━━━ Quoted passage
48 hours for night actions, or until all of them are in.


----------



## JackPK (Oct 5, 2010)

*Re: Glee Mafia [Night 1]*

_“Attention, students. I regret to inform you that *Jacob Ben Israel* has been expelled after an unauthorized investigation by local top 700 recording artist Sue Sylvester revealed the panties of seventeen Cheerios in his locker. The panties have been recovered by a Hazmat team and are undergoing further analysis.”_

TehEbilSnorlax was expelled. He was Jacob Ben Israel.

48 hours for discussion.


----------



## 1. Luftballon (Oct 5, 2010)

*Re: Glee Mafia [Day 1]*

ha ha ha.


----------



## Blazie (Oct 5, 2010)

*Re: Glee Mafia [Day 1]*

Cool, we get roles. That's helpful. Well, if an innocent had to die, at least it was someone without any actions.

Well. Huh. Shall we go for random lynch? Lesse; 3/14 chance of hitting mafia. Then we're fine with lynching Jesse and Tina, I assume. So 5/14 (a little more than 1/3) chance of hitting someone we want to kill.

I dunno. Odds seem bad, but we can't give away a free lynch and people never get off their butts and vote on day 1. =/


----------



## Eifie (Oct 5, 2010)

*Re: Glee Mafia [Day 1]*

Randlynch sounds good if no one says anything suspicious, which they probably won't on day one.


----------



## JackPK (Oct 5, 2010)

*Re: Glee Mafia [Day 1]*

Also, because I was asked it in a PM and that reminded me that I hadn't mentioned it in the original roles post, you are allowed to have out-of-thread communications. I'll go back to the roles post and edit that in.
━━━━━━
━━━ Records supplied
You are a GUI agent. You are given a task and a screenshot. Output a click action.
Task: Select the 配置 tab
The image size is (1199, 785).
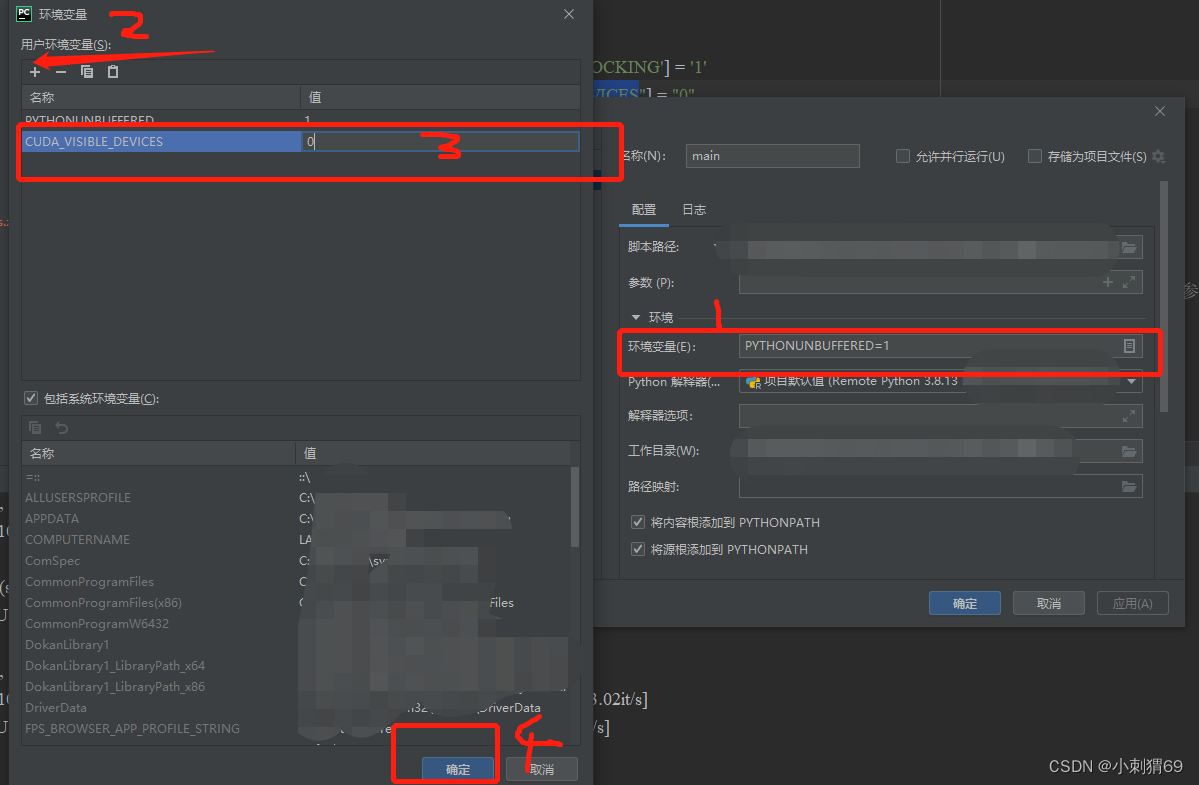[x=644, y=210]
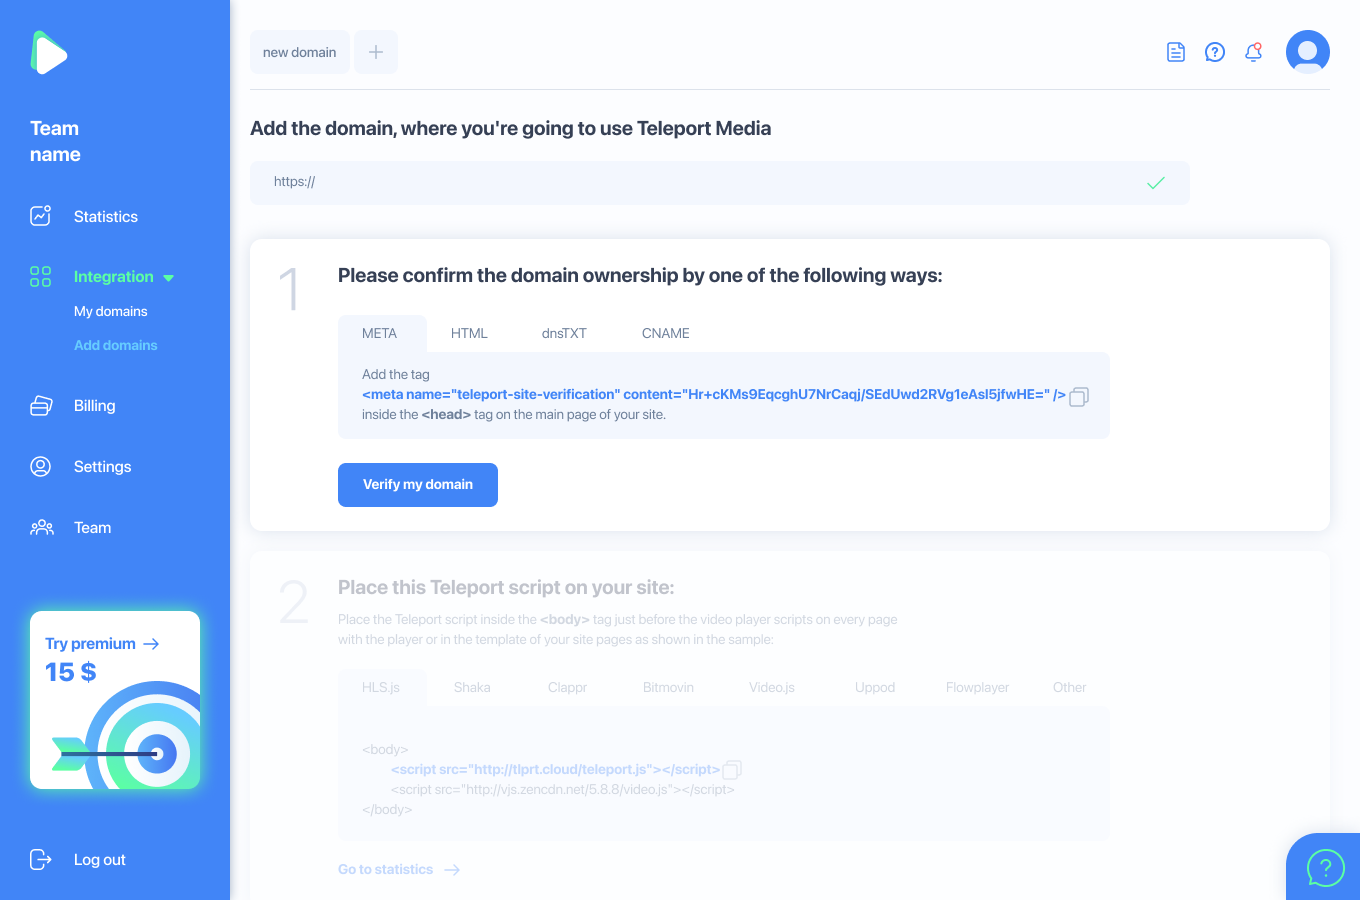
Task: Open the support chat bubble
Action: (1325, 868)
━━━━━━
━━━ Records supplied
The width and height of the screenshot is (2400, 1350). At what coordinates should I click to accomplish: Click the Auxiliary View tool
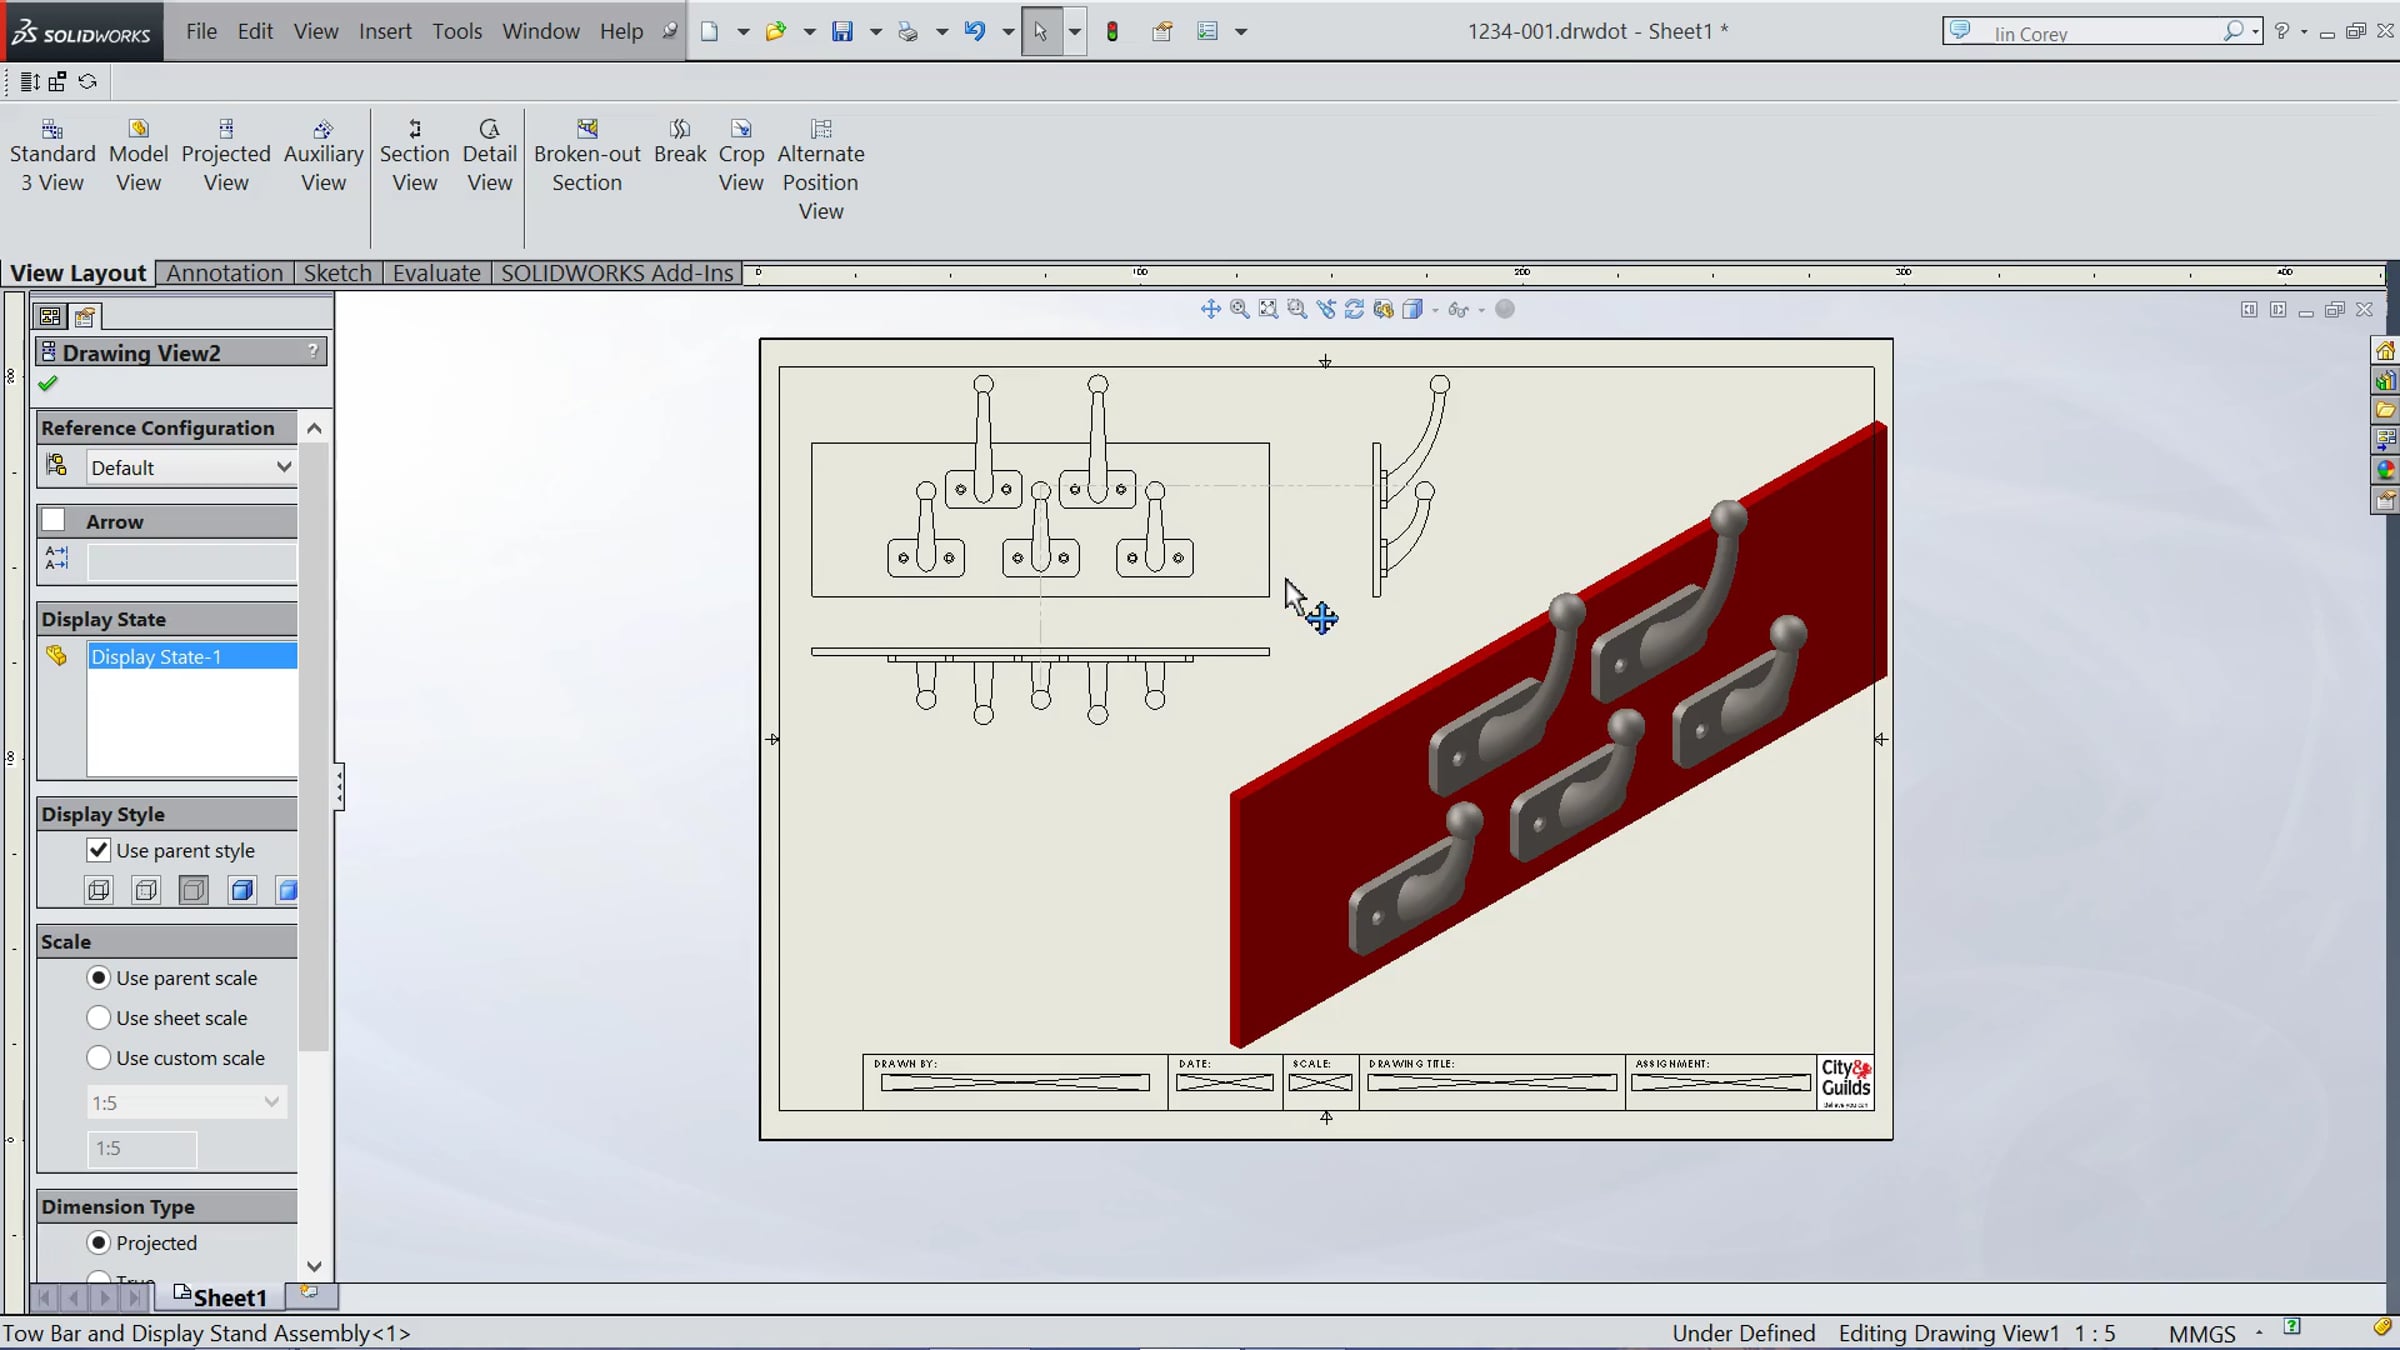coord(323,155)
━━━━━━
━━━ Records supplied
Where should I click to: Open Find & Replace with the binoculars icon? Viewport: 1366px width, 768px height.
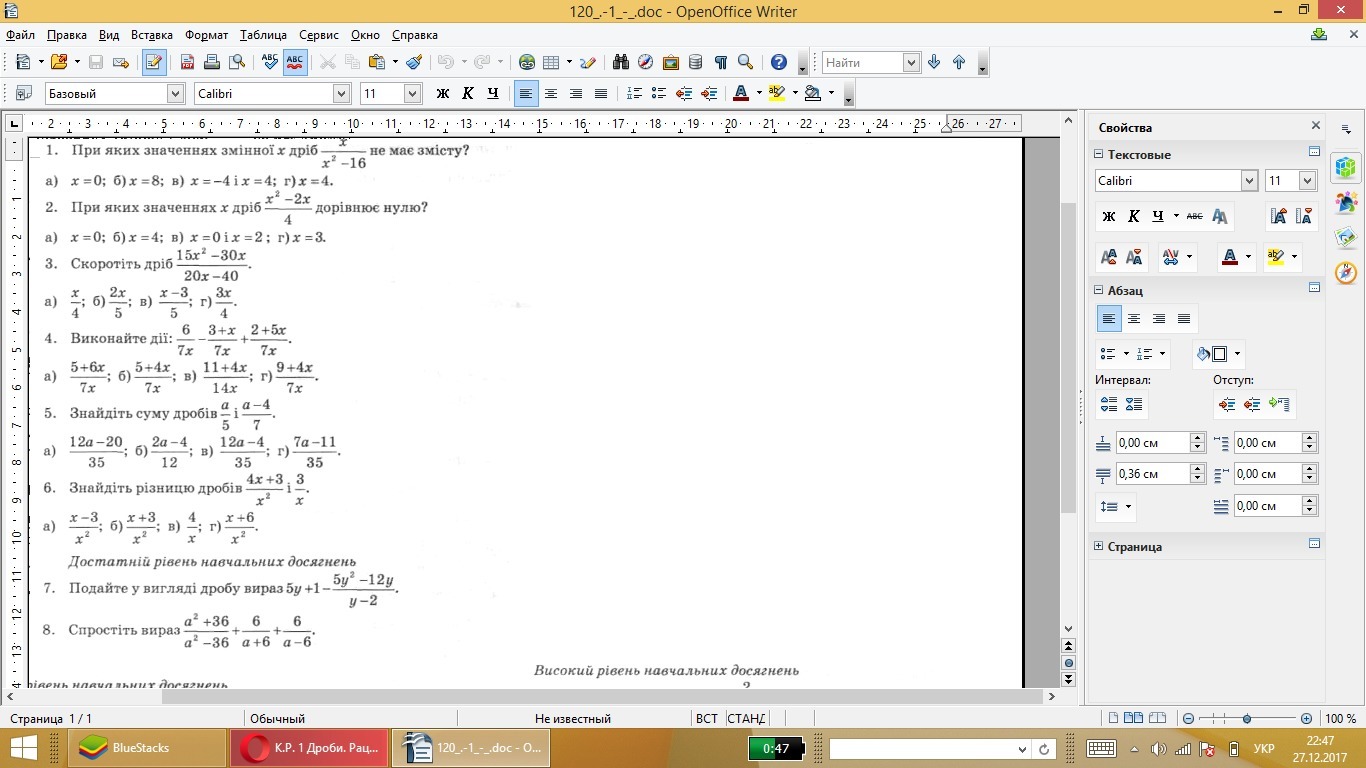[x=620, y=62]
━━━━━━
● **Problems**:
• a. Write out the stretch of the Glee Mafia thread from "Cool, we get" through "Eifie (Oct 5, 2010)".
• b. In the Glee Mafia thread, which character was TehEbilSnorlax?
None of the data is needed for this work.

● **Task-by-task answers**:
• a.
Cool, we get roles. That's helpful. Well, if an innocent had to die, at least it was someone without any actions.

Well. Huh. Shall we go for random lynch? Lesse; 3/14 chance of hitting mafia. Then we're fine with lynching Jesse and Tina, I assume. So 5/14 (a little more than 1/3) chance of hitting someone we want to kill.

I dunno. Odds seem bad, but we can't give away a free lynch and people never get off their butts and vote on day 1. =/


----------



## Eifie (Oct 5, 2010)

• b. Jacob Ben Israel